◆ ASSIGNMENT
Reproduce word for word everything in the AIDS funding article below from "Until 1996, Virginia" down to "only 1,491 cases.".

═══ QUOTED PASSAGE ═══

ROANOKE TIMES Copyright (c) 1997, Roanoke Times DATE: Saturday, January 25, 1997 TAG: 9701270040 SECTION: VIRGINIA PAGE: A-1 EDITION: METRO SOURCE: LESLIE TAYLOR STAFF WRITER
Blue Ridge AIDS Support Services Inc. will lose its core funding in 1998 because Virginia did not have enough AIDS cases to qualify for the federal assistance program that has kept the Roanoke-based organization afloat for four years.
The state fell nine cases short of the 1,500 it needed to qualify for 1998 money from Housing Opportunities for Persons with AIDS, a U.S. Department of Housing and Urban Development program that helps people with HIV or AIDS pay for rent, utility bills, prescription drugs and even bus fare to doctor's appointments.
The HUD program provides "our total funding," said Keith Hall, executive director of Blue Ridge AIDS Support Services. "That's it. It is absolutely crucial."
Until 1996, Virginia always had the requisite 1,500 AIDS cases. (HUD does not include HIV cases in its count.) But in March, the Richmond-Petersburg metropolitan area came up with 1,500 cases on its own. That qualified the area as a separate region, as are Northern Virginia and Hampton Roads.
Without the Richmond-area numbers, the rest of the state could muster only 1,491 cases.
As a result, people with HIV or AIDS in 91 state localities will lose about $700,000 in funding. Payments ranged from $100 emergency utilities subsidies to as much as $4,000 a year in rental assistance.

═══ EXTRACTED INFORMATION ═══

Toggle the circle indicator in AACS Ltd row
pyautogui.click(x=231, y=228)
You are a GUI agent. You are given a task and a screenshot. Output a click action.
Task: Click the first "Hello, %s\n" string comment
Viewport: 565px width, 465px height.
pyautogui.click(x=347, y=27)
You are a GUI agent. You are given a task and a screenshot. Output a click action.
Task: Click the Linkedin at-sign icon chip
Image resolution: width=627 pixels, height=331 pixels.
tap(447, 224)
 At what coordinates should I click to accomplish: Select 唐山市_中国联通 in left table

═══
═══ EXTRACTED INFORMATION ═══

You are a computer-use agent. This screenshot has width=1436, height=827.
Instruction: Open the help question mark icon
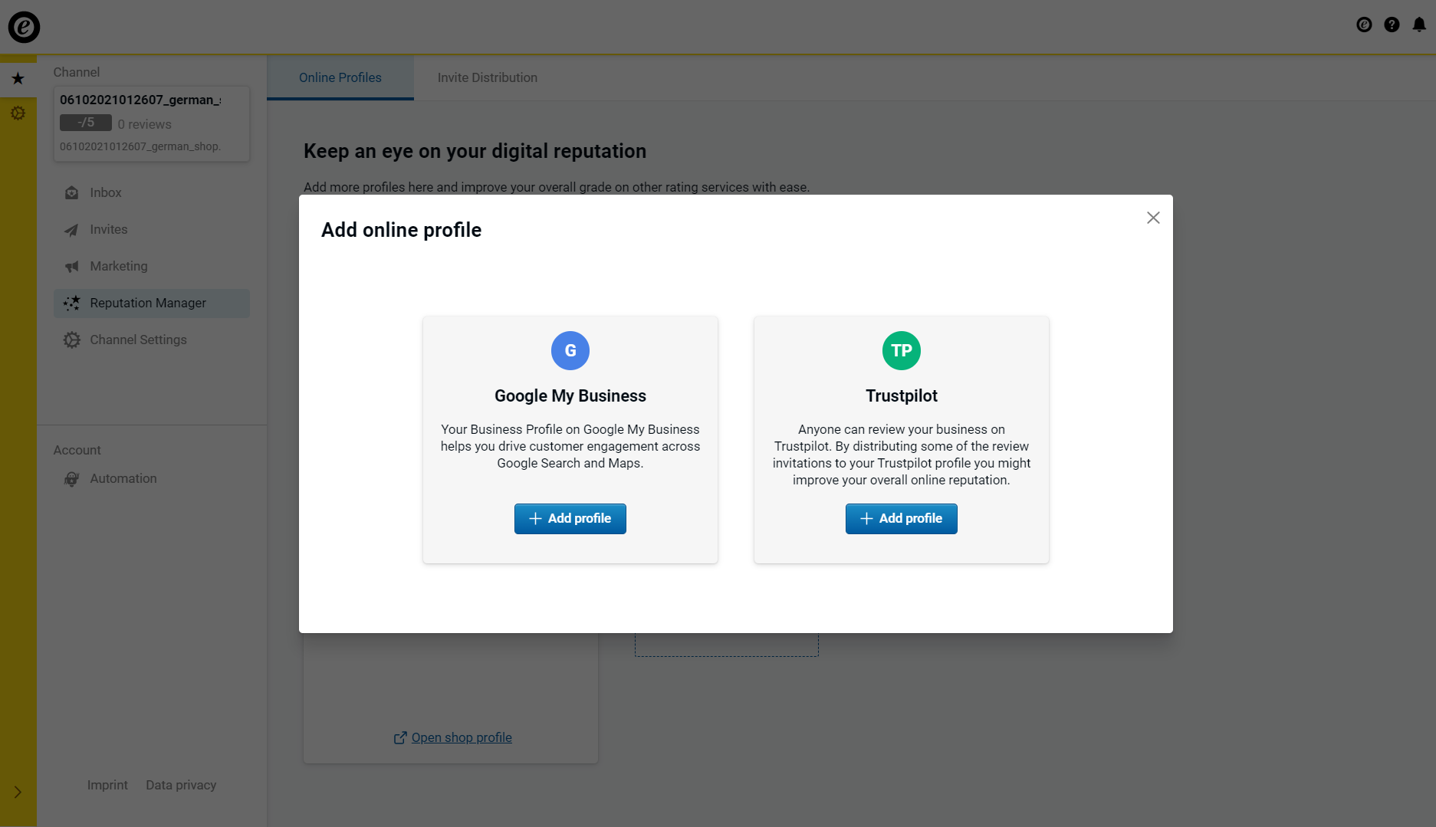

═══
═══ EXTRACTED INFORMATION ═══

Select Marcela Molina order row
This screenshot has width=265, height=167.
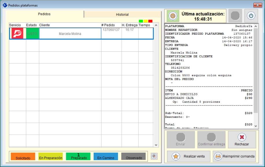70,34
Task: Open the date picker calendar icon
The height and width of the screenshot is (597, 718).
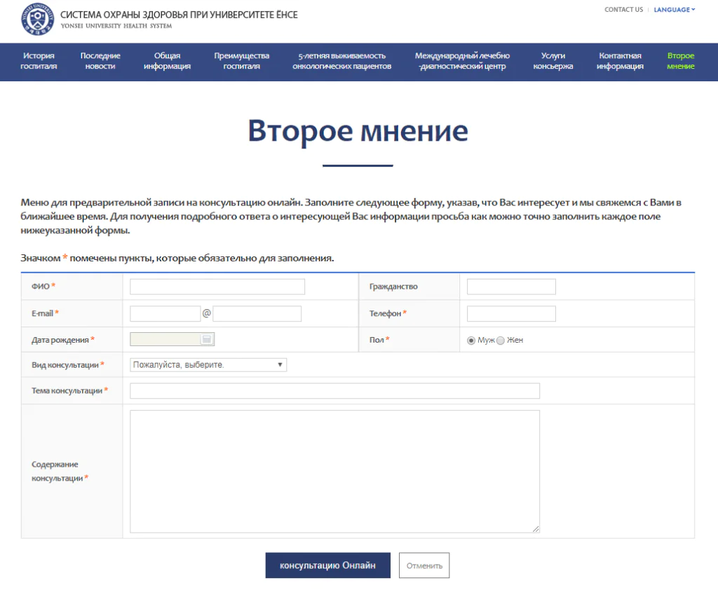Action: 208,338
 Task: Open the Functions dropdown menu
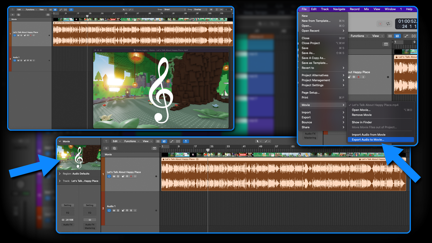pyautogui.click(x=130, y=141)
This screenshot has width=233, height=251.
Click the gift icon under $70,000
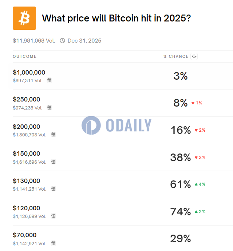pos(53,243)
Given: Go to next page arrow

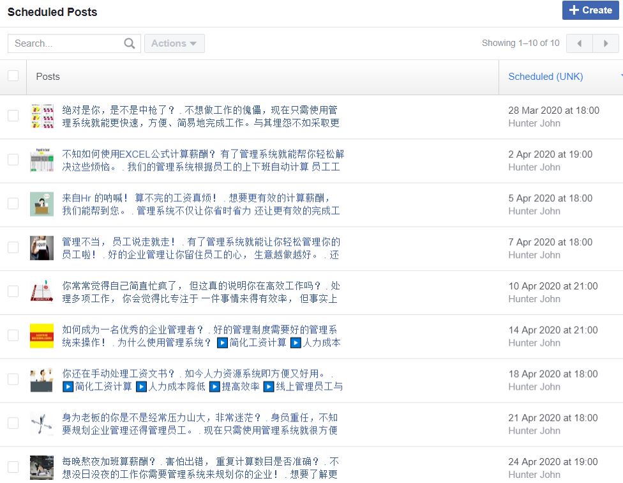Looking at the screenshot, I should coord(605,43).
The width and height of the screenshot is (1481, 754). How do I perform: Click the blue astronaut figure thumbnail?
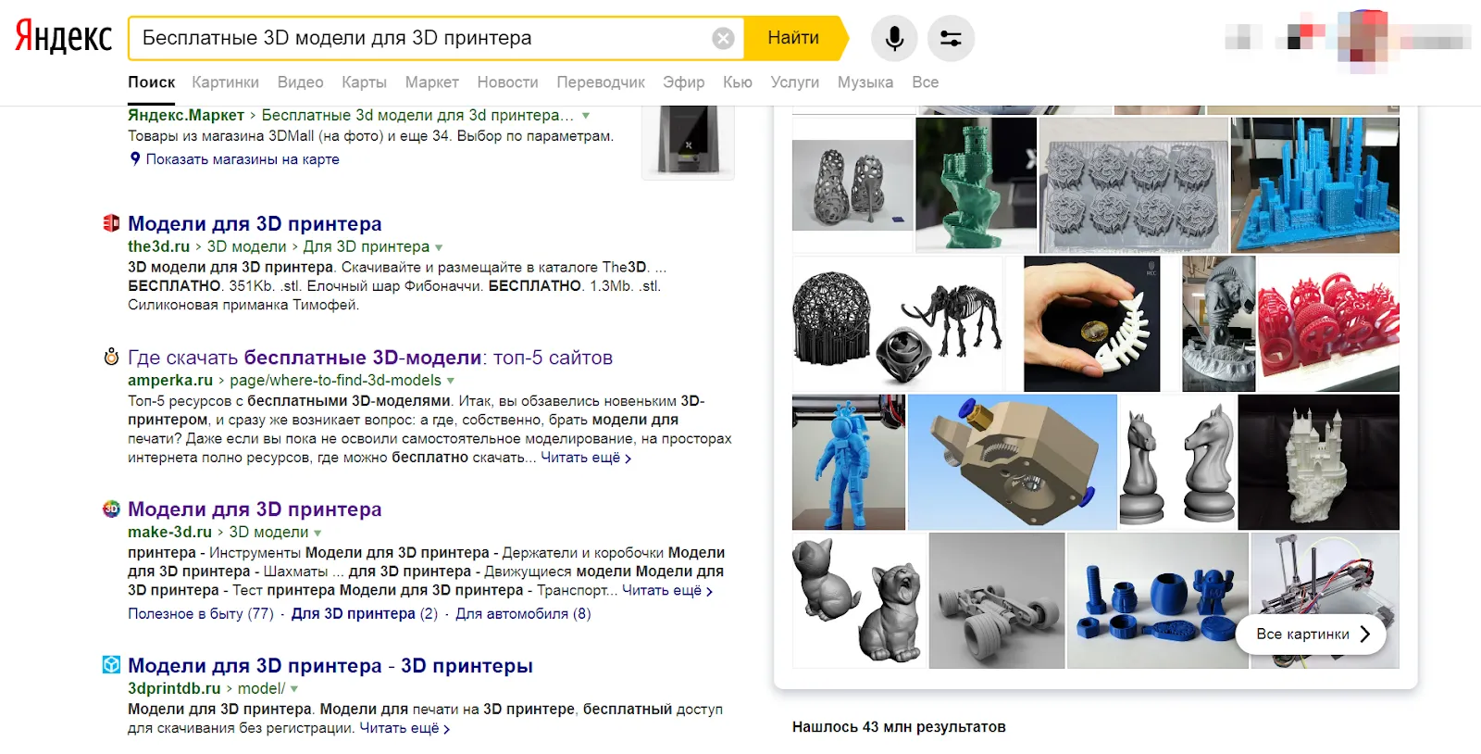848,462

═══

◆ EXPECTED ANSWER
Until 1996, Virginia always had the requisite 1,500 AIDS cases. (HUD does not include HIV cases in its count.) But in March, the Richmond-Petersburg metropolitan area came up with 1,500 cases on its own. That qualified the area as a separate region, as are Northern Virginia and Hampton Roads.
Without the Richmond-area numbers, the rest of the state could muster only 1,491 cases.